:: EXERCISE REQUIREMENTS ::
Using the entries below, restate word for word only the lines from the one with "Given: Open the Promo menu" to the final line, leaving the pictures out.

○ ○ ○

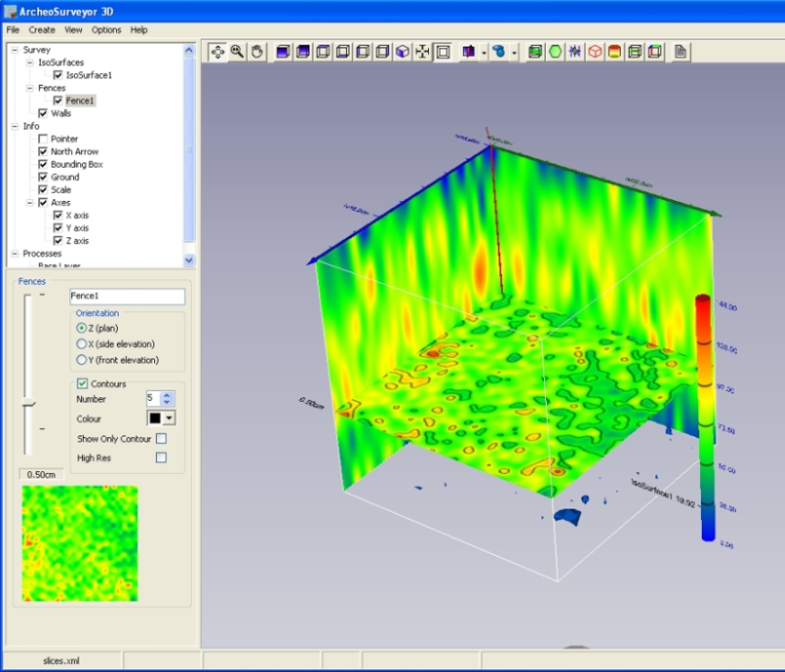This screenshot has width=785, height=672.
Task: Click the red wireframe cube icon
Action: coord(595,52)
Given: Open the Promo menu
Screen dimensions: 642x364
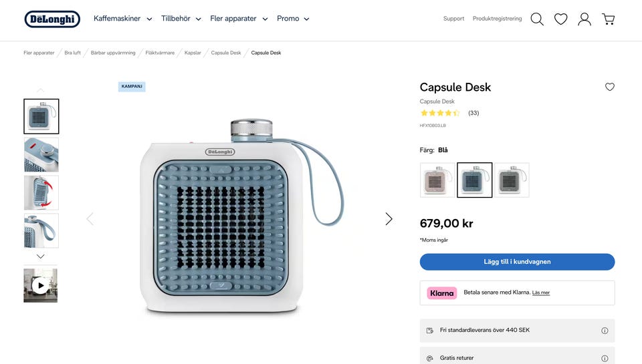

○ ○ ○

:: TASK OUTPUT ::
Given: Open the Promo menu
Screen dimensions: 642x364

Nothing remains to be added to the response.